Tiny Python module to bulk-convert large amounts of images into zarr files
Project description
images_to_zarr
A Python module to efficiently bulk-convert large collections of heterogeneous images (FITS, PNG, JPEG, TIFF) into sharded Zarr v3 stores for fast analysis and cloud-native workflows.
Features
- Multi-format support: FITS, PNG, JPEG, TIFF images
- Efficient storage: Sharded Zarr v3 format with configurable compression
- Metadata preservation: Combines image data with tabular metadata
- Parallel processing: Multi-threaded conversion for large datasets
- Cloud-friendly: S3-compatible storage backend
- Easy inspection: Built-in tools to analyze converted stores
Installation
From PyPI
pip install images-to-zarr
From source
git clone https://github.com/gomezzz/images_to_zarr.git
cd images_to_zarr
pip install -e .
Using conda
conda env create -f environment.yml
conda activate img2zarr
pip install -e .
Quick Start
Command Line Interface
Convert image folders to Zarr:
# Basic conversion with metadata
images_to_zarr convert /path/to/images --metadata metadata.csv --out /output/dir
# Basic conversion without metadata (filenames only)

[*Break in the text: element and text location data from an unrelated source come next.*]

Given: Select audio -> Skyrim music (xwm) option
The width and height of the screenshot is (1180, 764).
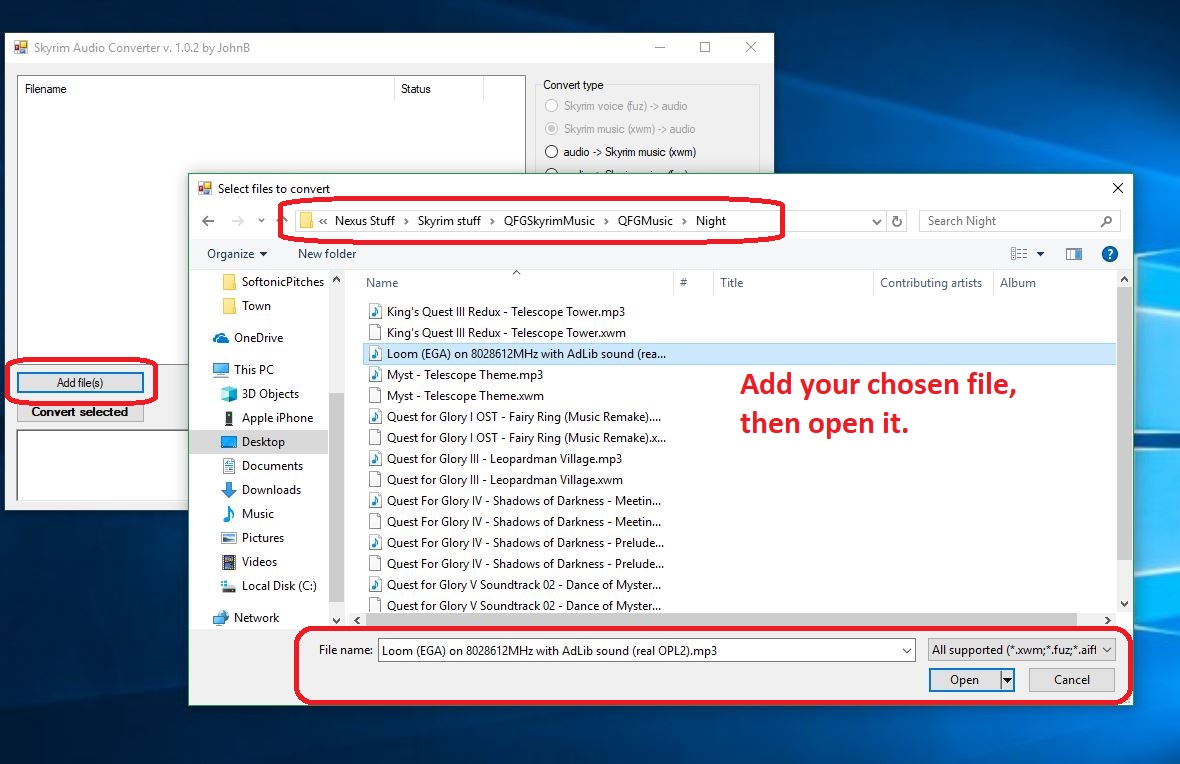Looking at the screenshot, I should point(551,152).
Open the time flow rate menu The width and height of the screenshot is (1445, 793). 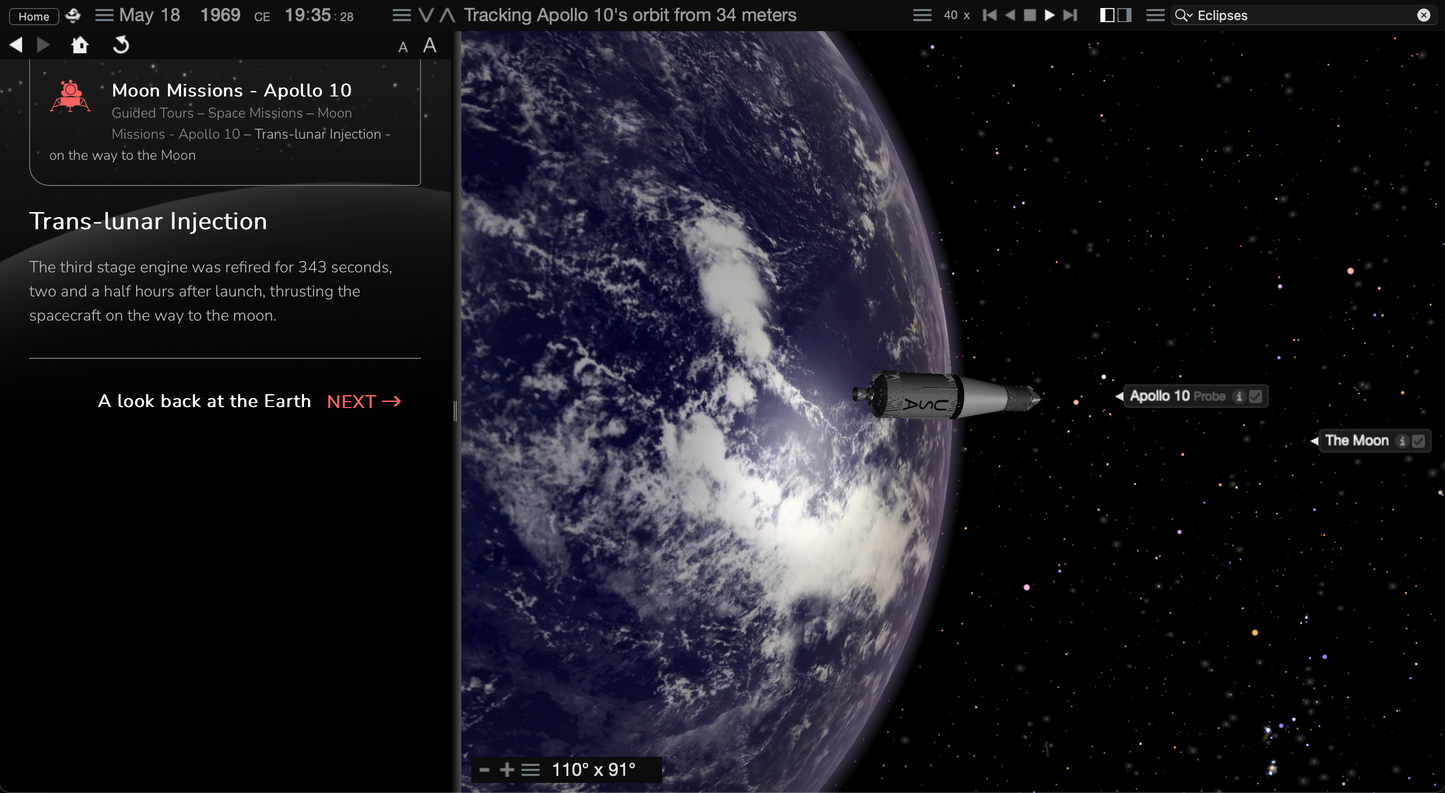pos(922,15)

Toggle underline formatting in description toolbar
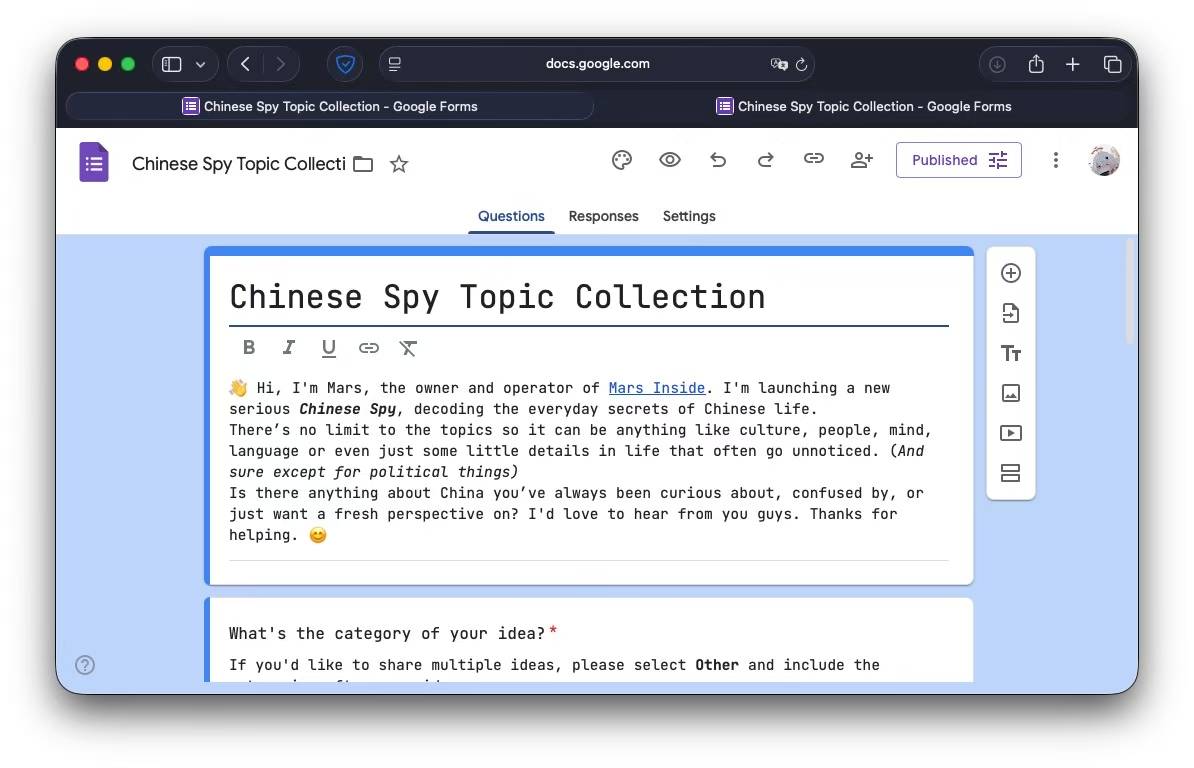pyautogui.click(x=329, y=348)
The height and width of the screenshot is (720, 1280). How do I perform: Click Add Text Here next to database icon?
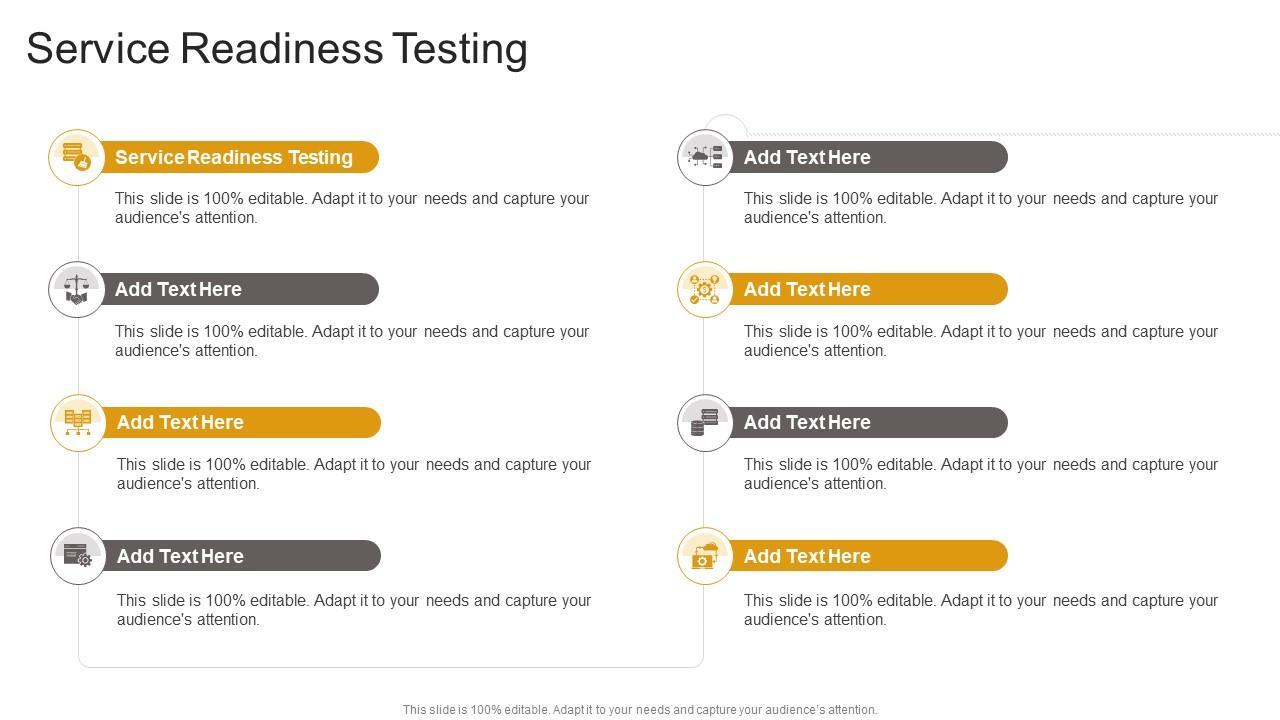pos(807,423)
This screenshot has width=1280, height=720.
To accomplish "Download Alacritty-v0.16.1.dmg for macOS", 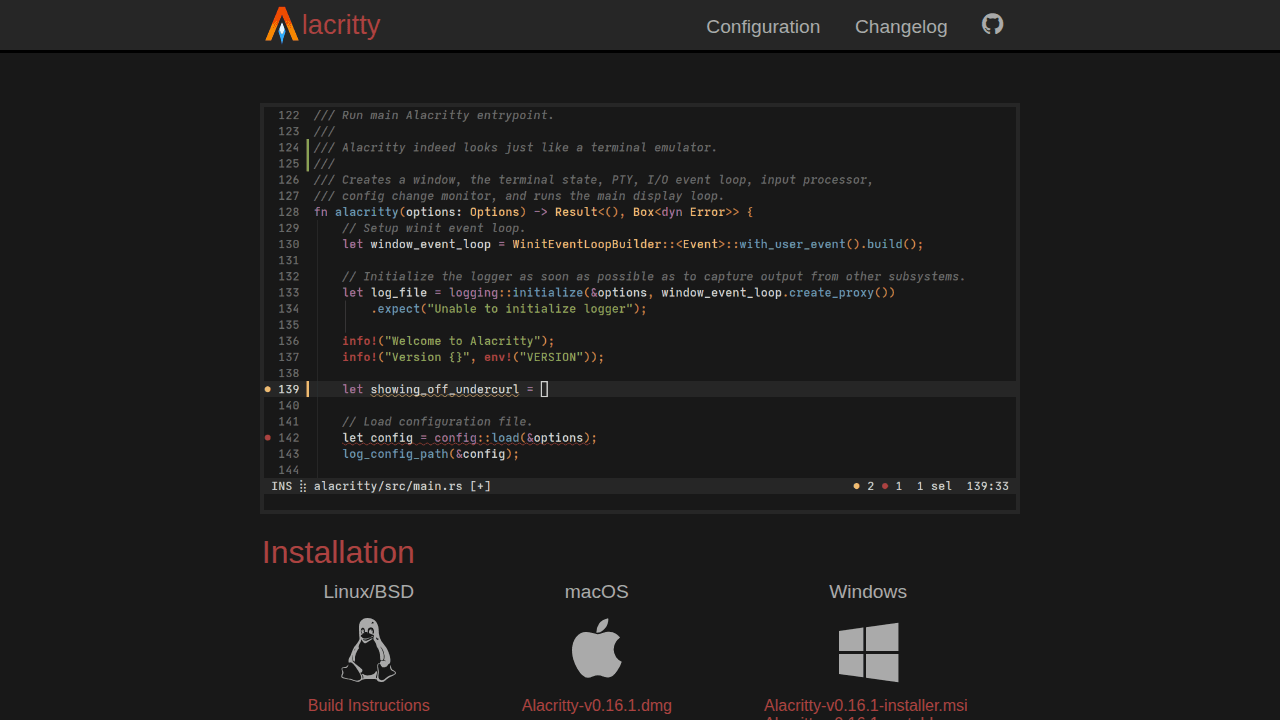I will pyautogui.click(x=597, y=705).
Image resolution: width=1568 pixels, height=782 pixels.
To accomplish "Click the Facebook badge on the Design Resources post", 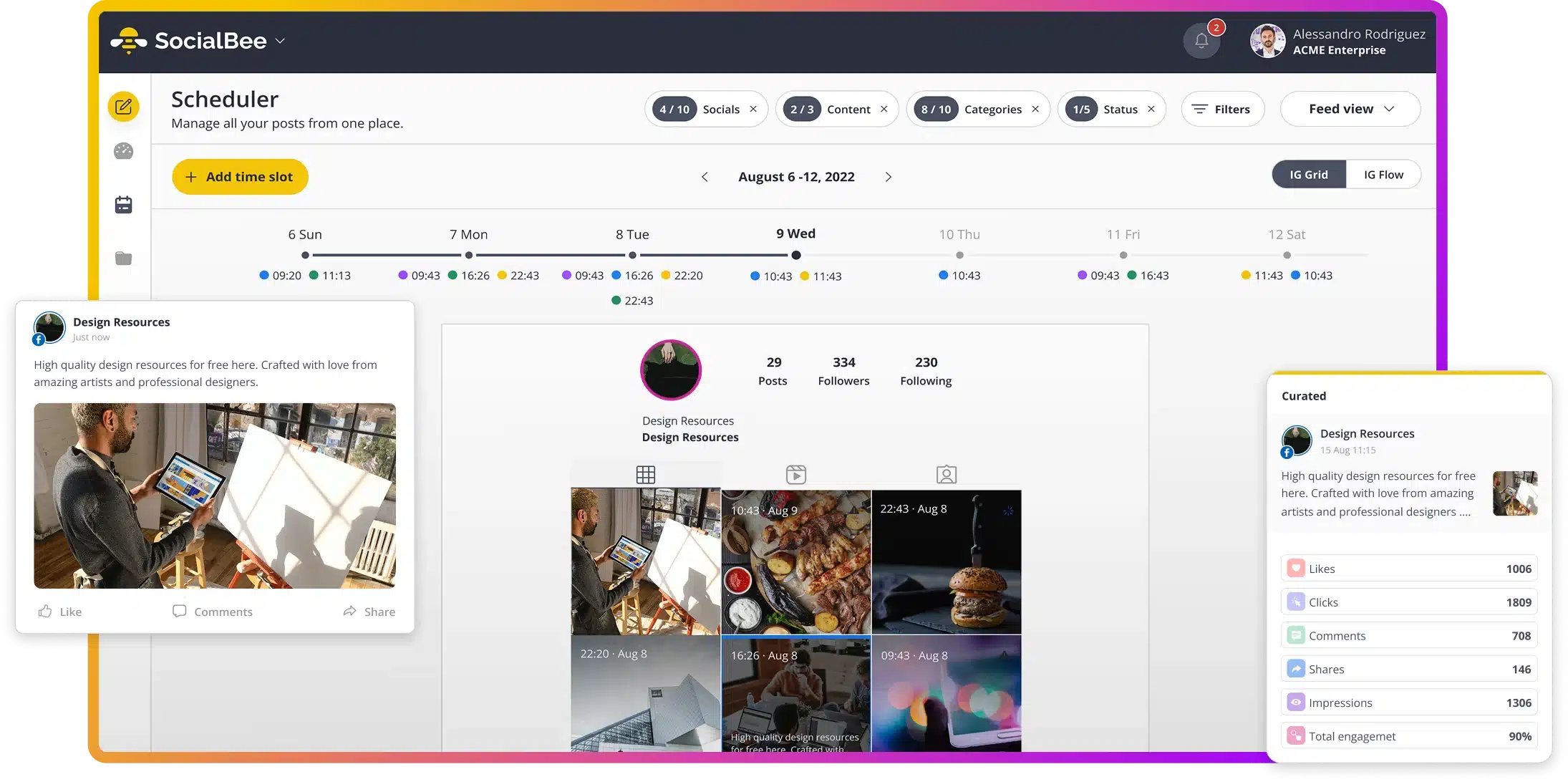I will [39, 338].
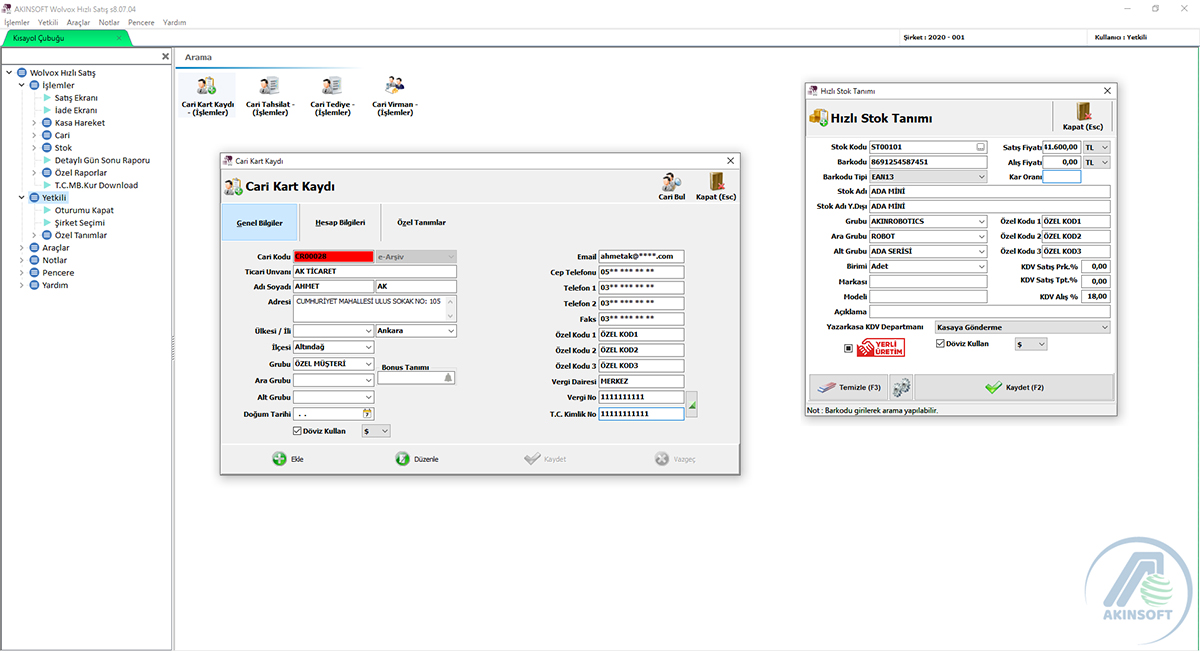Open the Cari Virman shortcut
The width and height of the screenshot is (1200, 653).
click(x=395, y=88)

images_to_zarr convert /path/to/images --out /output/dir
# Advanced options
images_to_zarr convert /path/to/images1 /path/to/images2 \
--metadata metadata.csv \
--out /output/dir \
--recursive \
--workers 16 \
--fits-ext 0 \
--chunk-shape 1,512,512 \
--compressor zstd \
--clevel 5 \
--overwrite
Inspect a Zarr store:
images_to_zarr inspect /path/to/store.zarr
Python API
from images_to_zarr import convert, inspect
from pathlib import Path
# Convert images to Zarr with metadata
zarr_path = convert(
folders=["/path/to/images"],
recursive=True,
metadata="/path/to/metadata.csv", # Optional
output_dir="/output/dir",
num_parallel_workers=8,
chunk_shape=(1, 256, 256),
compressor="zstd",
clevel=4
)
# Convert images to Zarr without metadata (filenames only)
zarr_path = convert(
folders=["/path/to/images"],
recursive=True,
metadata=None, # or simply omit this parameter
output_dir="/output/dir"
)
# Inspect the result
inspect(zarr_path)
Usage
Metadata CSV Format
The metadata CSV file is optional. If provided, it must contain at least a filename column. Additional columns are preserved:
filename,source_id,ra,dec,magnitude
image001.fits,12345,123.456,45.678,18.5
image002.png,12346,124.567,46.789,19.2
image003.jpg,12347,125.678,47.890,17.8
If no metadata file is provided, metadata will be automatically created from the filenames:
# Convert without metadata - will use filenames only
images_to_zarr convert /path/to/images --out /output/dir
# Convert with metadata
images_to_zarr convert /path/to/images --metadata metadata.csv --out /output/dir
Supported Image Formats
- FITS (
.fits,.fit): Astronomical images with flexible HDU support - PNG (
.png): Lossless compressed images - JPEG (
.jpg,.jpeg): Compressed photographic images - TIFF (
.tif,.tiff): Uncompressed or losslessly compressed images
FITS Extension Handling
# Use primary HDU (default)
convert(..., fits_extension=None)
# Use specific extension by number
convert(..., fits_extension=1)
# Use extension by name
convert(..., fits_extension="SCI")
# Combine multiple extensions
convert(..., fits_extension=[0, 1, "ERR"])
Configuration Options
| Parameter | Description | Default |
|---|---|---|
chunk_shape |
Zarr chunk dimensions (n_images, height, width) | (1, 256, 256) |
shard_bytes |
Target shard size in bytes | 16 MB |
compressor |
Compression codec (zstd, lz4, gzip, etc.) | "zstd" |
clevel |
Compression level (1-9) | 4 |
num_parallel_workers |
Number of processing threads | 8 |
Output Structure
output_dir/
├── metadata.zarr/ # Main Zarr store
│ ├── images/ # Image data arrays
│ └── .zarray, .zgroup # Zarr metadata
└── metadata.parquet # Combined metadata
Zarr Store Contents
images: Main array containing all image data- Attributes: Store metadata, compression info, creation parameters
- Chunks: Sharded for efficient cloud access
Metadata Parquet
Combined metadata includes:
- Original CSV columns
- Image-specific metadata (dimensions, dtype, file size)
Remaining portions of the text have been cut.